(Stored material)

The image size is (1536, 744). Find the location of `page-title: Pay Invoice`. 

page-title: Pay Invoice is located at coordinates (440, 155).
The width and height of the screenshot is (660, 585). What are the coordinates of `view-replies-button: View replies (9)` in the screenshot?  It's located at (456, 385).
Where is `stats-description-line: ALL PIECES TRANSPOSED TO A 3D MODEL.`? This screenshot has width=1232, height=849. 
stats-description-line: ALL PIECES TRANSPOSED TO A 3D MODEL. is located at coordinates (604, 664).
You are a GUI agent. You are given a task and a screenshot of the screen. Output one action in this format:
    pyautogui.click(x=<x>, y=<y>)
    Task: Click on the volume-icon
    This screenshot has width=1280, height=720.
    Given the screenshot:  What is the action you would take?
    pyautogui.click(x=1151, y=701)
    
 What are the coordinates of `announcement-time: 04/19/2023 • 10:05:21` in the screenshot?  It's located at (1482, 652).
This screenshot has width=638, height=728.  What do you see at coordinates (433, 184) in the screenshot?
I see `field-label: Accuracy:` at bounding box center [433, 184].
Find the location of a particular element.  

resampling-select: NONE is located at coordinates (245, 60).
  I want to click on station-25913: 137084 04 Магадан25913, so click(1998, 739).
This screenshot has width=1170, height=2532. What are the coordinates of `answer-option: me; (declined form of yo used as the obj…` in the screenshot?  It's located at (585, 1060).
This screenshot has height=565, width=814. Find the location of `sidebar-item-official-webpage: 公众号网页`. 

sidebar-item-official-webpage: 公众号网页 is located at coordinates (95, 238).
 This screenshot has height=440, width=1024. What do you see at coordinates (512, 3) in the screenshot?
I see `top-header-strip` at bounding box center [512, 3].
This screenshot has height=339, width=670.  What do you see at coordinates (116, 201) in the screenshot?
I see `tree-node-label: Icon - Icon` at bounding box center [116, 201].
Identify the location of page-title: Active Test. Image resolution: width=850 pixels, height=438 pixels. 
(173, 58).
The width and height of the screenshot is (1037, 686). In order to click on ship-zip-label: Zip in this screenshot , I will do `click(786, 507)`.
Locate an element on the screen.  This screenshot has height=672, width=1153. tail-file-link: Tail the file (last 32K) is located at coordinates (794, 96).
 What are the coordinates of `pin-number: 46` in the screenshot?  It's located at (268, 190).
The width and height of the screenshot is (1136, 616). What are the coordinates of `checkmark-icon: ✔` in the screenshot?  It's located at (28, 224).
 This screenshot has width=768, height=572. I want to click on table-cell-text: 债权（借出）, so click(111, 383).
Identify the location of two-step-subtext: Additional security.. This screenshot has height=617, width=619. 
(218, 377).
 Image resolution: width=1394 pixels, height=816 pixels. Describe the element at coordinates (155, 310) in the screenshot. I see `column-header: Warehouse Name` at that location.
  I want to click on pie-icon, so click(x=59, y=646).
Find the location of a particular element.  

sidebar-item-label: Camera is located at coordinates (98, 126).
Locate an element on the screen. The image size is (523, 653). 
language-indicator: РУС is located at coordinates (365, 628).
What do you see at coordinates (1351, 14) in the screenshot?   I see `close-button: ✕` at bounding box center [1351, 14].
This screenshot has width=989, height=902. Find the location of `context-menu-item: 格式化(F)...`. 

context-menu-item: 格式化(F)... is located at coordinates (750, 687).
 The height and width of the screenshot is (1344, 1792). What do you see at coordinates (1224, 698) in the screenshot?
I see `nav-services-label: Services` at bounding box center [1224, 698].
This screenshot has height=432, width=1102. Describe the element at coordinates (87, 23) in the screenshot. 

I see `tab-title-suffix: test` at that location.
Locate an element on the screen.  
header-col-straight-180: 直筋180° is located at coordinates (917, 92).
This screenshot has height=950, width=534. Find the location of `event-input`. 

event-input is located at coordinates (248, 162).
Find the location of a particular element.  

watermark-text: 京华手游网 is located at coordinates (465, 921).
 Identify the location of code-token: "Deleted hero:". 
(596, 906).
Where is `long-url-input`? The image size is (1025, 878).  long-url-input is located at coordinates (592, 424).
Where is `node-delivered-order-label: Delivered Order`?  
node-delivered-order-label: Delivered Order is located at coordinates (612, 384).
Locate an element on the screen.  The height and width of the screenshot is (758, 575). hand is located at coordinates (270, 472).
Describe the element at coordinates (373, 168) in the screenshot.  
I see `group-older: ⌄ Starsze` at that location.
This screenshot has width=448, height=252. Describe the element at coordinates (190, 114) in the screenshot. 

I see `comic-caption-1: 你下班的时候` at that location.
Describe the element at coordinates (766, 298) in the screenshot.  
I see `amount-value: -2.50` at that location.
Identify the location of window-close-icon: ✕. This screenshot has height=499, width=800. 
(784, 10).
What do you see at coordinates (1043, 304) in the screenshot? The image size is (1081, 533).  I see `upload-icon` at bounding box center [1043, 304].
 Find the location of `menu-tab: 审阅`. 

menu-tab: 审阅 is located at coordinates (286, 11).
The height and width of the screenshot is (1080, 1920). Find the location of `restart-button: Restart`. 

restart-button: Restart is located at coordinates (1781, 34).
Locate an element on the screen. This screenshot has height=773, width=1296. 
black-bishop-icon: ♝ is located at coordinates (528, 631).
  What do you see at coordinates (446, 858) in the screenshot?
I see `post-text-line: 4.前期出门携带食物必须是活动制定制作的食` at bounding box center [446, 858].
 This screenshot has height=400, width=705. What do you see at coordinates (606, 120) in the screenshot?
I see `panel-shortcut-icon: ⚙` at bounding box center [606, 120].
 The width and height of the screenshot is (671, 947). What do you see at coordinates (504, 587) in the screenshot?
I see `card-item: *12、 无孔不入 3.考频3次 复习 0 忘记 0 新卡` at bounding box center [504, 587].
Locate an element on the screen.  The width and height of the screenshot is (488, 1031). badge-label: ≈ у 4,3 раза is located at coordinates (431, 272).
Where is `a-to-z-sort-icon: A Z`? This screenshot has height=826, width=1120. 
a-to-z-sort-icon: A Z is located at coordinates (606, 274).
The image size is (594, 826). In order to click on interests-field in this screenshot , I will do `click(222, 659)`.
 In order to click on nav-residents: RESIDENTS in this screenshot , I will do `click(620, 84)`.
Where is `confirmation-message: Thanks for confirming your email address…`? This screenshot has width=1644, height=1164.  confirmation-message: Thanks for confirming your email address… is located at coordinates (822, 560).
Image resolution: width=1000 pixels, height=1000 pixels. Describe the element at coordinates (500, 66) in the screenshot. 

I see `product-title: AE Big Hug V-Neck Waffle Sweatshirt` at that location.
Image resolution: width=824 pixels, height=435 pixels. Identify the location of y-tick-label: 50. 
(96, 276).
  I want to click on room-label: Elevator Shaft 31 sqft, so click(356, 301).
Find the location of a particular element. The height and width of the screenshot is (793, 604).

## Work required
Return the lines of the stored material verbatim, beginning with the line that contains "Describe the element at coordinates (766, 298)" and stopping after the line that contains "The image size is (594, 826).".

## Result
Describe the element at coordinates (766, 298) in the screenshot.  
I see `amount-value: -2.50` at that location.
Identify the location of window-close-icon: ✕. This screenshot has height=499, width=800. 
(784, 10).
What do you see at coordinates (1043, 304) in the screenshot? The image size is (1081, 533).  I see `upload-icon` at bounding box center [1043, 304].
 Find the location of `menu-tab: 审阅`. 

menu-tab: 审阅 is located at coordinates (286, 11).
The height and width of the screenshot is (1080, 1920). Find the location of `restart-button: Restart`. 

restart-button: Restart is located at coordinates (1781, 34).
Locate an element on the screen. This screenshot has height=773, width=1296. 
black-bishop-icon: ♝ is located at coordinates (528, 631).
  What do you see at coordinates (446, 858) in the screenshot?
I see `post-text-line: 4.前期出门携带食物必须是活动制定制作的食` at bounding box center [446, 858].
 This screenshot has height=400, width=705. What do you see at coordinates (606, 120) in the screenshot?
I see `panel-shortcut-icon: ⚙` at bounding box center [606, 120].
 The width and height of the screenshot is (671, 947). What do you see at coordinates (504, 587) in the screenshot?
I see `card-item: *12、 无孔不入 3.考频3次 复习 0 忘记 0 新卡` at bounding box center [504, 587].
Locate an element on the screen.  The width and height of the screenshot is (488, 1031). badge-label: ≈ у 4,3 раза is located at coordinates (431, 272).
Where is `a-to-z-sort-icon: A Z`? This screenshot has height=826, width=1120. 
a-to-z-sort-icon: A Z is located at coordinates (606, 274).
The image size is (594, 826). In order to click on interests-field in this screenshot , I will do `click(222, 659)`.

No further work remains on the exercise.